◆ **Exercise brief**
Every record shown below should be duplicated exactly.

--- Task data Enclosed Below ---

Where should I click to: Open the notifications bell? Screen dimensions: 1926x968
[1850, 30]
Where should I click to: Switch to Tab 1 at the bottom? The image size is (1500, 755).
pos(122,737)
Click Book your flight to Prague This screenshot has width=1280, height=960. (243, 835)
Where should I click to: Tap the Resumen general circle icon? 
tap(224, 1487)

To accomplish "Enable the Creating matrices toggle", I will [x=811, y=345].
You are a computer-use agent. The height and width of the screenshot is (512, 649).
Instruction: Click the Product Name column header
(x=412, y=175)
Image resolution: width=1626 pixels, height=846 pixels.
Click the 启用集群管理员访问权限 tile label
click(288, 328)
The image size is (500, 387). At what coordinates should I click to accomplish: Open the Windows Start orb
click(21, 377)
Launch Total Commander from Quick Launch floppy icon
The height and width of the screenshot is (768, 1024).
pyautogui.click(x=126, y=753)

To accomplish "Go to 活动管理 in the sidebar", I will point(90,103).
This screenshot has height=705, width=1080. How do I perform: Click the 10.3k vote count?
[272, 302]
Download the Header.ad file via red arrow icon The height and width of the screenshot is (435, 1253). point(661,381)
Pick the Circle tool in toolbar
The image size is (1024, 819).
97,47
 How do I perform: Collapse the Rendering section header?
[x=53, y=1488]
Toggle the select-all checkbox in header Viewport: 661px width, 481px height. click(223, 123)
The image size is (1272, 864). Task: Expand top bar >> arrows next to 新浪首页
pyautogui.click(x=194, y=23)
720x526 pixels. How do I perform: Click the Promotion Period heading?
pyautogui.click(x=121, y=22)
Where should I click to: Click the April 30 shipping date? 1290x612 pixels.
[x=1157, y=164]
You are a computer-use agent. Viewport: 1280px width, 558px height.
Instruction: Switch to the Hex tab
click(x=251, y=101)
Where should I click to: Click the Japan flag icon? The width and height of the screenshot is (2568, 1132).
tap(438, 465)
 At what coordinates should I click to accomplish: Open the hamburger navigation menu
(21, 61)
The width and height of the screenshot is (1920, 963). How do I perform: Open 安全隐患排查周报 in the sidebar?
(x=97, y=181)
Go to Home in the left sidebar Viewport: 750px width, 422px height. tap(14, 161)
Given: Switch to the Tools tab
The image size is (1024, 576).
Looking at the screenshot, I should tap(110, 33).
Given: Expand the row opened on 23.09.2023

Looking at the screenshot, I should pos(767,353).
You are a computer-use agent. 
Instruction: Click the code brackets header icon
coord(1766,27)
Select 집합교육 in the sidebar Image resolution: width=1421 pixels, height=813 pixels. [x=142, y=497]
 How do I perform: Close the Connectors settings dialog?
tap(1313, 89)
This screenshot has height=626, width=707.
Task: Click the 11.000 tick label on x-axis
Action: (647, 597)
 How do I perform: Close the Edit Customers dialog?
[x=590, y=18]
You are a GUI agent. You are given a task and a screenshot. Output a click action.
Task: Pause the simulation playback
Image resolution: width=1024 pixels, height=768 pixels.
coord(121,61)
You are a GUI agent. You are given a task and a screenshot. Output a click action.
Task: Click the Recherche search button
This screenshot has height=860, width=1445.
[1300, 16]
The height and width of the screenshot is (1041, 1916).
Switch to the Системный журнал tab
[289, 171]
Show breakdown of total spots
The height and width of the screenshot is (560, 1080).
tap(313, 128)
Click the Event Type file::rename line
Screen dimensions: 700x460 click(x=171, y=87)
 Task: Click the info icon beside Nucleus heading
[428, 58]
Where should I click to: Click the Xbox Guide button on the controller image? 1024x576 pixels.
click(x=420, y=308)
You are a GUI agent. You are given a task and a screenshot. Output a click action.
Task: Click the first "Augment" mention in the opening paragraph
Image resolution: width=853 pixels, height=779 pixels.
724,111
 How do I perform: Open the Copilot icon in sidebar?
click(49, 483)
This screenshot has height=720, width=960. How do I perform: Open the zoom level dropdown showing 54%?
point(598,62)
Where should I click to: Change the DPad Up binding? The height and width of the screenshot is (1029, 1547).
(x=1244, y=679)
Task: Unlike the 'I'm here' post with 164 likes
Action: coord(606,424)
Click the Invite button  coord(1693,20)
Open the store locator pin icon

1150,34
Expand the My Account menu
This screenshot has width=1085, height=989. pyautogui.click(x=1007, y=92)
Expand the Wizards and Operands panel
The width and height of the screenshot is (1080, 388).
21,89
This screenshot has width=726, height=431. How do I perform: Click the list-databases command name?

--- End of Enclosed Task data ---

◆ **Your solution**
Where should I click to: Open the notifications bell? Screen dimensions: 1926x968
[1850, 30]
Where should I click to: Switch to Tab 1 at the bottom? The image size is (1500, 755).
pos(122,737)
Click Book your flight to Prague This screenshot has width=1280, height=960. (243, 835)
Where should I click to: Tap the Resumen general circle icon? 
tap(224, 1487)

To accomplish "Enable the Creating matrices toggle", I will [x=811, y=345].
You are a computer-use agent. The height and width of the screenshot is (512, 649).
Instruction: Click the Product Name column header
(x=412, y=175)
Image resolution: width=1626 pixels, height=846 pixels.
Click the 启用集群管理员访问权限 tile label
click(288, 328)
The image size is (500, 387). At what coordinates should I click to accomplish: Open the Windows Start orb
click(21, 377)
Launch Total Commander from Quick Launch floppy icon
The height and width of the screenshot is (768, 1024).
pyautogui.click(x=126, y=753)

To accomplish "Go to 活动管理 in the sidebar", I will point(90,103).
This screenshot has height=705, width=1080. How do I perform: Click the 10.3k vote count?
[272, 302]
Download the Header.ad file via red arrow icon The height and width of the screenshot is (435, 1253). point(661,381)
Pick the Circle tool in toolbar
The image size is (1024, 819).
97,47
 How do I perform: Collapse the Rendering section header?
[x=53, y=1488]
Toggle the select-all checkbox in header Viewport: 661px width, 481px height. click(223, 123)
The image size is (1272, 864). Task: Expand top bar >> arrows next to 新浪首页
pyautogui.click(x=194, y=23)
720x526 pixels. How do I perform: Click the Promotion Period heading?
pyautogui.click(x=121, y=22)
Where should I click to: Click the April 30 shipping date? 1290x612 pixels.
[x=1157, y=164]
You are a computer-use agent. Viewport: 1280px width, 558px height.
Instruction: Switch to the Hex tab
click(x=251, y=101)
Where should I click to: Click the Japan flag icon? The width and height of the screenshot is (2568, 1132).
tap(438, 465)
 At what coordinates should I click to accomplish: Open the hamburger navigation menu
(21, 61)
The width and height of the screenshot is (1920, 963). How do I perform: Open 安全隐患排查周报 in the sidebar?
(x=97, y=181)
Go to Home in the left sidebar Viewport: 750px width, 422px height. tap(14, 161)
Given: Switch to the Tools tab
The image size is (1024, 576).
Looking at the screenshot, I should tap(110, 33).
Given: Expand the row opened on 23.09.2023

Looking at the screenshot, I should pos(767,353).
You are a computer-use agent. 
Instruction: Click the code brackets header icon
coord(1766,27)
Select 집합교육 in the sidebar Image resolution: width=1421 pixels, height=813 pixels. [x=142, y=497]
 How do I perform: Close the Connectors settings dialog?
tap(1313, 89)
This screenshot has height=626, width=707.
Task: Click the 11.000 tick label on x-axis
Action: (647, 597)
 How do I perform: Close the Edit Customers dialog?
[x=590, y=18]
You are a GUI agent. You are given a task and a screenshot. Output a click action.
Task: Pause the simulation playback
Image resolution: width=1024 pixels, height=768 pixels.
coord(121,61)
You are a GUI agent. You are given a task and a screenshot. Output a click action.
Task: Click the Recherche search button
This screenshot has height=860, width=1445.
[1300, 16]
The height and width of the screenshot is (1041, 1916).
Switch to the Системный журнал tab
[289, 171]
Show breakdown of total spots
The height and width of the screenshot is (560, 1080).
tap(313, 128)
Click the Event Type file::rename line
Screen dimensions: 700x460 click(x=171, y=87)
 Task: Click the info icon beside Nucleus heading
[428, 58]
Where should I click to: Click the Xbox Guide button on the controller image? 1024x576 pixels.
click(x=420, y=308)
You are a GUI agent. You are given a task and a screenshot. Output a click action.
Task: Click the first "Augment" mention in the opening paragraph
Image resolution: width=853 pixels, height=779 pixels.
724,111
 How do I perform: Open the Copilot icon in sidebar?
click(49, 483)
This screenshot has height=720, width=960. How do I perform: Open the zoom level dropdown showing 54%?
point(598,62)
Where should I click to: Change the DPad Up binding? The height and width of the screenshot is (1029, 1547).
(x=1244, y=679)
Task: Unlike the 'I'm here' post with 164 likes
Action: coord(606,424)
Click the Invite button  coord(1693,20)
Open the store locator pin icon

1150,34
Expand the My Account menu
This screenshot has width=1085, height=989. pyautogui.click(x=1007, y=92)
Expand the Wizards and Operands panel
The width and height of the screenshot is (1080, 388).
21,89
This screenshot has width=726, height=431. How do I perform: Click the list-databases command name?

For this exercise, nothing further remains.